Herr Prof. Beier, was ist Ihr wichtigster Forschungsschwerpunkt?
Prof. Beier: Unsere Klinik engagiert sich in der grundlagenorientierten, translationalen und klinischen Forschung. Unser Fokus liegt daher zum einen im Bereich des Tissue Engineerings, beziehungsweise der Regenerativen Medizin, wo wir uns insbesondere mit sogenannten Fettstammzellen auseinandersetzen. Es ist uns wichtig, dass Forschung bei uns nicht im Labor endet, sondern als konkrete Innovation im klinischen Alltag ankommt, wie bei der Entwicklung neuer Strategien in der regenerativen Medizin, insbesondere im Bereich des sogenannten Tissue Engineerings verschiedener Gewebe. Ziel ist es, biologisches Gewebe durch die gezielte Kultivierung von Zellen künstlich herzustellen, um geschädigtes Gewebe bei Patientinnen und Patienten zu ersetzen oder zu regenerieren. Unser Anspruch ist es, Heilung aktiv zu gestalten, nicht nur Defekte zu reparieren. Im Mittelpunkt translationaler Forschung stehen die Mechanismen der Wundheilung und Narbenbildung. In der klinischen Forschung beschäftigen wir uns mit Verläufen bei uns behandelter Patienten mit Verbrühungen und Verbrennungen, sowie ausgedehnten Weichteilinfektionen und Sepsis.
Was macht für Sie das Fach Plastische Chirurgie in seiner Gesamtheit aus? Was sind die tragenden Säulen der Versorgung und des Leistungsspektrums?
Prof. Beier: Die zentrale Säule ist die plastisch-rekonstruktive Chirurgie – sie bildet sicherlich den wichtigsten Schwerpunkt unseres Fachs. Hier beschäftigen wir uns mit der Wiederherstellung von Form und Funktion des menschlichen Körpers, insbesondere durch mikrochirurgische Gewebetransplantationen. Eine weitere Säule ist die Handchirurgie. Die dritte Säule ist die Verbrennungschirurgie, die insbesondere durch das Schwerbrandverletztenzentrum fachlich äußerst kompetent abgebildet wird. Die vierte Säule ist schließlich die Ästhetische Chirurgie.

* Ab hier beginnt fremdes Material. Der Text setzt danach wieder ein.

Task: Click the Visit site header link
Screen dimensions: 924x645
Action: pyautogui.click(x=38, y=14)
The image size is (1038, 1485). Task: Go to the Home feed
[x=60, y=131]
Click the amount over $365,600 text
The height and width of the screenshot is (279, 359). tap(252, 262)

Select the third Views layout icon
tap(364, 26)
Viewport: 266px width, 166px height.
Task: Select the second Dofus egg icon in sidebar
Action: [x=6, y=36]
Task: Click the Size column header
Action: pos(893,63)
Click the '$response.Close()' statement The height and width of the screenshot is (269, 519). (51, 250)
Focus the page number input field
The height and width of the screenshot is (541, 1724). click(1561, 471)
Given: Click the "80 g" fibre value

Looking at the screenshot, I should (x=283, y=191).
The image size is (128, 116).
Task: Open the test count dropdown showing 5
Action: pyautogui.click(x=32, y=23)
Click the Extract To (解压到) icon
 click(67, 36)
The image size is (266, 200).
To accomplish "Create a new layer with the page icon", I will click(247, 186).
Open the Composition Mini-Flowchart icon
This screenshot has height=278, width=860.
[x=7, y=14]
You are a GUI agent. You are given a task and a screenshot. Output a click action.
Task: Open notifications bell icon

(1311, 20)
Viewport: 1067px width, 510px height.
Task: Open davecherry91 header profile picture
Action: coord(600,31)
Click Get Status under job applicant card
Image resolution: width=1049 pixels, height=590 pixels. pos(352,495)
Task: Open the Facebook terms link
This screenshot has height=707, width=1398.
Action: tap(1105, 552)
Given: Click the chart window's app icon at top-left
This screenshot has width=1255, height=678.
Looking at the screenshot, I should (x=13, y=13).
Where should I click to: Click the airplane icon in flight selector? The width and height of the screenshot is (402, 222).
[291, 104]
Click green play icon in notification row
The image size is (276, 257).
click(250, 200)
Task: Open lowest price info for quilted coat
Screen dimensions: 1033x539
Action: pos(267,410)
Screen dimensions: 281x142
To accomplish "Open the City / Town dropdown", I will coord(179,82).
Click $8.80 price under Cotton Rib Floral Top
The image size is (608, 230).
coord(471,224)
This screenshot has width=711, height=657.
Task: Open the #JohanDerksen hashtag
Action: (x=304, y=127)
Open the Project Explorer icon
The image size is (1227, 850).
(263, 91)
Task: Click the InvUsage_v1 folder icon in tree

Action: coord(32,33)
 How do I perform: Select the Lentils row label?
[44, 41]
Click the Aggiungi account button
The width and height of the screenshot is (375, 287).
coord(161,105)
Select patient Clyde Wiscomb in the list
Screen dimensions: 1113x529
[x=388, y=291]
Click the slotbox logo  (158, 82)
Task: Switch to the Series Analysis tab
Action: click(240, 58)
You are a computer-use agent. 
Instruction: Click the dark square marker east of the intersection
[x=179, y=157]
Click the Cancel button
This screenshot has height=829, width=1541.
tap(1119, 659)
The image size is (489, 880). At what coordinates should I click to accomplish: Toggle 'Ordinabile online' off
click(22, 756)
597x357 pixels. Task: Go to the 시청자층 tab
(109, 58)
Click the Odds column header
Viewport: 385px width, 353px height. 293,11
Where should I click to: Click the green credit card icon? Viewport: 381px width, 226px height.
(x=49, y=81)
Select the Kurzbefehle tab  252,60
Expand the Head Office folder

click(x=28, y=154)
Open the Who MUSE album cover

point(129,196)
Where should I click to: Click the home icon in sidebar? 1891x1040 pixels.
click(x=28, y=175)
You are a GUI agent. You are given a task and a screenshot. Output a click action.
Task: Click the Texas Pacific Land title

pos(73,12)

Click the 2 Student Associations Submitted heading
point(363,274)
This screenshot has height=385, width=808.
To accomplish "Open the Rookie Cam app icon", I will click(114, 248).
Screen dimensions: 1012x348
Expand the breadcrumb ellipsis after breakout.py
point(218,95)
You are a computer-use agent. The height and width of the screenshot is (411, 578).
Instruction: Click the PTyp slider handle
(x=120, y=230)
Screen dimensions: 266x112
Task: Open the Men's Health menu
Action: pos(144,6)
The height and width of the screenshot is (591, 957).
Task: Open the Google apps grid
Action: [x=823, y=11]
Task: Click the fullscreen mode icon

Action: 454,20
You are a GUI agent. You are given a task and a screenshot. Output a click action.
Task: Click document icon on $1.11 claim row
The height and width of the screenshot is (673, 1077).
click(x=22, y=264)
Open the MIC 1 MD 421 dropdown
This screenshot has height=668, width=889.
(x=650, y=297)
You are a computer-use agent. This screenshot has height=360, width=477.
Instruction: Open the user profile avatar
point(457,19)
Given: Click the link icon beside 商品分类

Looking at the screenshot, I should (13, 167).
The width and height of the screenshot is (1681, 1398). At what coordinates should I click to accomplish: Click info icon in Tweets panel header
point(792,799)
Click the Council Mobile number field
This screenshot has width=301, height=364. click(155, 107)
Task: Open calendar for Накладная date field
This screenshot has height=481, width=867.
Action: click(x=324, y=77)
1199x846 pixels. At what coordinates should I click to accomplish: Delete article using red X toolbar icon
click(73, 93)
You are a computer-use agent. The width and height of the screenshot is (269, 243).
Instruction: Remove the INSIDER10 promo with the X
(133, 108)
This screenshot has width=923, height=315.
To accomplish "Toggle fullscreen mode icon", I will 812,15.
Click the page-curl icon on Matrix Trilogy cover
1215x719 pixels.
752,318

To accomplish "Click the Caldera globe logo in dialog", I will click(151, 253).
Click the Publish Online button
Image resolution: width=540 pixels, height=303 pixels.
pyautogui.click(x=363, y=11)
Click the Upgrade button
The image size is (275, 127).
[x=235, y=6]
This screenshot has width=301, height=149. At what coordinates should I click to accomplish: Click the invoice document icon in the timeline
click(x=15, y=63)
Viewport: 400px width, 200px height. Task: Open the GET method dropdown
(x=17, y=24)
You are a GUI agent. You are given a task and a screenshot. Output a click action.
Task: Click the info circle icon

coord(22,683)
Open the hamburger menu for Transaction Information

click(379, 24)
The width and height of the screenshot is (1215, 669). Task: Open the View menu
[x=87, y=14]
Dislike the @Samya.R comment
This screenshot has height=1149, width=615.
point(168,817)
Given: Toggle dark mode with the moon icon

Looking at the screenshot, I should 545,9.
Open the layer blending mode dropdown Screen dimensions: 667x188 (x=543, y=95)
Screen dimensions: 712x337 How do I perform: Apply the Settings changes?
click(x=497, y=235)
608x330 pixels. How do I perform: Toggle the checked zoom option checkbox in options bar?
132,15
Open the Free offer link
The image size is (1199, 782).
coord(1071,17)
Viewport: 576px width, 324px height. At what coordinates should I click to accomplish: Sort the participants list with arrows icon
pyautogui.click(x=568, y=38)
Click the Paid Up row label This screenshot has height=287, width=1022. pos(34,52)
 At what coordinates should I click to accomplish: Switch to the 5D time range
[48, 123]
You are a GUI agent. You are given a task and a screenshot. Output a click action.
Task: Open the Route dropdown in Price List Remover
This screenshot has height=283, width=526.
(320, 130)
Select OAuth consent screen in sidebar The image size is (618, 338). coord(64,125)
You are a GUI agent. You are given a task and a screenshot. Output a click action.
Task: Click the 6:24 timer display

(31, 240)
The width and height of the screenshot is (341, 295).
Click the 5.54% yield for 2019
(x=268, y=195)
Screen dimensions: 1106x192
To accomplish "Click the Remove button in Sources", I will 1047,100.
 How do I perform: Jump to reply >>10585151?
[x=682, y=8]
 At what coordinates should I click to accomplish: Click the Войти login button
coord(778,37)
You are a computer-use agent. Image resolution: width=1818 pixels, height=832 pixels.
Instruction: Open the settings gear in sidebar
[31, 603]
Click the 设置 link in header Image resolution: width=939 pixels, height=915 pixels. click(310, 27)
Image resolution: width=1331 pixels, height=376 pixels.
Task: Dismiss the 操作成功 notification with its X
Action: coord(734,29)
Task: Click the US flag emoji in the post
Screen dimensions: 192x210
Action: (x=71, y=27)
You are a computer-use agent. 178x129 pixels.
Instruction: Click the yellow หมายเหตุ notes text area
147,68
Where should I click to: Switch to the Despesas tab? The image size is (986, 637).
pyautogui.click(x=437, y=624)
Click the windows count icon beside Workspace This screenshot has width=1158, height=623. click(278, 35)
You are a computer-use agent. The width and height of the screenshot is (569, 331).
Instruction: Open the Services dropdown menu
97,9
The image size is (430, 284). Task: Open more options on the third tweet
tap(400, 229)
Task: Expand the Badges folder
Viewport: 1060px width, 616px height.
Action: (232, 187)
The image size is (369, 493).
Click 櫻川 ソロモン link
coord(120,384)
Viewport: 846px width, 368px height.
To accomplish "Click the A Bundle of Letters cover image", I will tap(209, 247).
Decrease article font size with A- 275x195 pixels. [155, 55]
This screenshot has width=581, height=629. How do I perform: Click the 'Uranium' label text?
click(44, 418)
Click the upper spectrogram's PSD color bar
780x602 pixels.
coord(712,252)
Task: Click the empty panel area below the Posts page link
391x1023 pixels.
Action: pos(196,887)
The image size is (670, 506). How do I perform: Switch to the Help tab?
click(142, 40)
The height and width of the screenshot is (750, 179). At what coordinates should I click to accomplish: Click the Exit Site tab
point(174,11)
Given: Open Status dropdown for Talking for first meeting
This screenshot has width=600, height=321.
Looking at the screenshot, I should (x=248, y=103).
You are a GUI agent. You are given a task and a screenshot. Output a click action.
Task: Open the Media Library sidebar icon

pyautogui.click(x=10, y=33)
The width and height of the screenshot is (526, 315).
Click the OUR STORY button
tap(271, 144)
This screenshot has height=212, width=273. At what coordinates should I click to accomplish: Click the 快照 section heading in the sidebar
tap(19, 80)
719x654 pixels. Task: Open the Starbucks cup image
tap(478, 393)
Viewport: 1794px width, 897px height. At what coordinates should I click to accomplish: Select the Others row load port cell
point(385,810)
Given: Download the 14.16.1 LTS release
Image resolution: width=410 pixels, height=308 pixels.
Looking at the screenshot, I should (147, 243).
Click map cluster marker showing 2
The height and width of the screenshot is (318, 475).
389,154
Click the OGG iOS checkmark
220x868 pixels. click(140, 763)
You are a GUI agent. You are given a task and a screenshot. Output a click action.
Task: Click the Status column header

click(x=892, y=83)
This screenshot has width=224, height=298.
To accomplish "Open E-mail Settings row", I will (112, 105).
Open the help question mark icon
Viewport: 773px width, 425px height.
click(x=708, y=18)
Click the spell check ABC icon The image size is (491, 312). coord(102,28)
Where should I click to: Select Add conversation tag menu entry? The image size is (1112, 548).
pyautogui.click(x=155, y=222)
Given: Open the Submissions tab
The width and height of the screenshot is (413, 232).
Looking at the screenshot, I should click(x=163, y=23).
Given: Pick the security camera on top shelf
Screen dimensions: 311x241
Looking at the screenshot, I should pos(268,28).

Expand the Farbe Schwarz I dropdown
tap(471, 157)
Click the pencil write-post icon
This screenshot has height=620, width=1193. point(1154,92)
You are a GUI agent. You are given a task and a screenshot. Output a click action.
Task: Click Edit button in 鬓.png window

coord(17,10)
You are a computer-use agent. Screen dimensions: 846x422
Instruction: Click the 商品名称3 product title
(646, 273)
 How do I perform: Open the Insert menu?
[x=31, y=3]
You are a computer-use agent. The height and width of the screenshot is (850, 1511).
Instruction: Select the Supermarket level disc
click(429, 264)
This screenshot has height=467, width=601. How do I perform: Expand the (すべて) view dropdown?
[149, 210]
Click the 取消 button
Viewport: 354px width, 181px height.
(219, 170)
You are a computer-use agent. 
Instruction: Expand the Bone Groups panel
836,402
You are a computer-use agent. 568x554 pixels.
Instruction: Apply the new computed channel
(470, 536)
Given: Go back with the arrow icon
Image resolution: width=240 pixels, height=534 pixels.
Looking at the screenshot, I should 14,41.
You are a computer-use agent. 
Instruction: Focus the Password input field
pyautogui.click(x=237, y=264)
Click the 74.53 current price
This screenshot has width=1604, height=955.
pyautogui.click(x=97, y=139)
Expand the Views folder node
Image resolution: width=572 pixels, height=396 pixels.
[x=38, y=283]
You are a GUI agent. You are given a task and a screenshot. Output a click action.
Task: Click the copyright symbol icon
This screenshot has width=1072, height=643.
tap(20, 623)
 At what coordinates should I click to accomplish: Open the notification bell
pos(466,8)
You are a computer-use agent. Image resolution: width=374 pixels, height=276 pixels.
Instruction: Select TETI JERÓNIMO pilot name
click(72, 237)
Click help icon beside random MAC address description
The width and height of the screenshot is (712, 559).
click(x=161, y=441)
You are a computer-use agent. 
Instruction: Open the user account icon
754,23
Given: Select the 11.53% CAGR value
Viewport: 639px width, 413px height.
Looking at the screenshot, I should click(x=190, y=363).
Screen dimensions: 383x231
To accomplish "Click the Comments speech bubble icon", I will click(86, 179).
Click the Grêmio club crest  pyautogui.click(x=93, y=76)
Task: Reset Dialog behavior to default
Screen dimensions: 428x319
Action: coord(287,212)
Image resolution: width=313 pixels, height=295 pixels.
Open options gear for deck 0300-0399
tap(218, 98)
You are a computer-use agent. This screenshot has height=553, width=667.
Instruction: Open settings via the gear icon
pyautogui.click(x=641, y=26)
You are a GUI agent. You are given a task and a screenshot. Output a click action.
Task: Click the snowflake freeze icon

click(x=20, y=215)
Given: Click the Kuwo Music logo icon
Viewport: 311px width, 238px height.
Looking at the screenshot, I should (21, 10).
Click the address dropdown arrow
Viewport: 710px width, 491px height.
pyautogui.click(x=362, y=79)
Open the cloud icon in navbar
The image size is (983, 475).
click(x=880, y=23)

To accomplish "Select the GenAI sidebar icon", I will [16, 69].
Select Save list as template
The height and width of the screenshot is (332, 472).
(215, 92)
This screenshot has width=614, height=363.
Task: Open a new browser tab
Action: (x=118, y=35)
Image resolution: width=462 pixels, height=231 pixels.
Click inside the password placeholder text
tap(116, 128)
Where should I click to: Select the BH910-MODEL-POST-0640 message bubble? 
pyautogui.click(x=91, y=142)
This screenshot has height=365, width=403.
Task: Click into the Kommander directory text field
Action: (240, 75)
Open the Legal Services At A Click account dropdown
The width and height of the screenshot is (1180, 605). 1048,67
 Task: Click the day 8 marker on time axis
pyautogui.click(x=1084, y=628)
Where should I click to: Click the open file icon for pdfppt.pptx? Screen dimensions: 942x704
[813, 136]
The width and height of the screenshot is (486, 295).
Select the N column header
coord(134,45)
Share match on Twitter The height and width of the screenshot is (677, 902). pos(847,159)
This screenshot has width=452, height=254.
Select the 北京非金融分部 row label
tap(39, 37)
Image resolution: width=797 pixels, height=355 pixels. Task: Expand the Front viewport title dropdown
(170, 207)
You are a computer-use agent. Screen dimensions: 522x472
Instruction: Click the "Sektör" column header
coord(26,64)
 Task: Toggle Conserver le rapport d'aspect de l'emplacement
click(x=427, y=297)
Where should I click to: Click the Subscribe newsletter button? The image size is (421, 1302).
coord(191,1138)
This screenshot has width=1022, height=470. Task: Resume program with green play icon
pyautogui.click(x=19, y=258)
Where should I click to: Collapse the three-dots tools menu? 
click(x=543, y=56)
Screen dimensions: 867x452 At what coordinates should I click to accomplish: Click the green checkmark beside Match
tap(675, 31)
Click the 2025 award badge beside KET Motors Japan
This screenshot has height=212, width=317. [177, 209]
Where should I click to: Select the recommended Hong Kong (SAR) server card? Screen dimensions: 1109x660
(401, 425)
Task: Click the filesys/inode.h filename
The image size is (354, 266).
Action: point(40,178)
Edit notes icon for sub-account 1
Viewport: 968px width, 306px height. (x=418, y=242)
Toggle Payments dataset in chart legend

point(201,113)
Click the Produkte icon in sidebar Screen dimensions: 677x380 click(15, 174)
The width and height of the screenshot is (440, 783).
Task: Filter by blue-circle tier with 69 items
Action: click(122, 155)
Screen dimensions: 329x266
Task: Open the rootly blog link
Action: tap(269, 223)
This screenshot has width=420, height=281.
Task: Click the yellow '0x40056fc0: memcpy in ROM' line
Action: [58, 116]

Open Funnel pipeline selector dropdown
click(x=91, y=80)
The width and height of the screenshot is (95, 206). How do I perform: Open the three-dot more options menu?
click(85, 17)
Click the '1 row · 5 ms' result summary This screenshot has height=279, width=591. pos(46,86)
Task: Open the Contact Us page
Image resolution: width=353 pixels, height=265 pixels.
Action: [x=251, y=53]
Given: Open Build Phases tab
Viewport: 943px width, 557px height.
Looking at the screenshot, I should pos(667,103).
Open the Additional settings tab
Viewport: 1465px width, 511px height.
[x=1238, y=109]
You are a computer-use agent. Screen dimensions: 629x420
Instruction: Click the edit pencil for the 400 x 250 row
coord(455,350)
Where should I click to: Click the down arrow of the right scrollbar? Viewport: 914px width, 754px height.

Warum fasziniert Sie die Disziplin der Plastischen Chirurgie?
Prof. Beier: Mich begeistert vor allem der individualisierte Lösungs- und Therapieansatz, der sich deutlich von der Standardisierung unterscheidet, wie sie in anderen Fachgebieten zur Sicherung der Versorgungsqualität notwendig ist. Gerade diese Individualität ermöglicht es mir immer wieder, innovative Therapiekonzepte für den klinischen Alltag zu entwickeln, insbesondere in Form neuer mikrochirurgischer Lappentransplantationen. Es ist die Kombination aus chirurgischer Präzision, wissenschaftlicher Innovation und individueller Problemlösung, die dieses Fach für mich so faszinierend macht.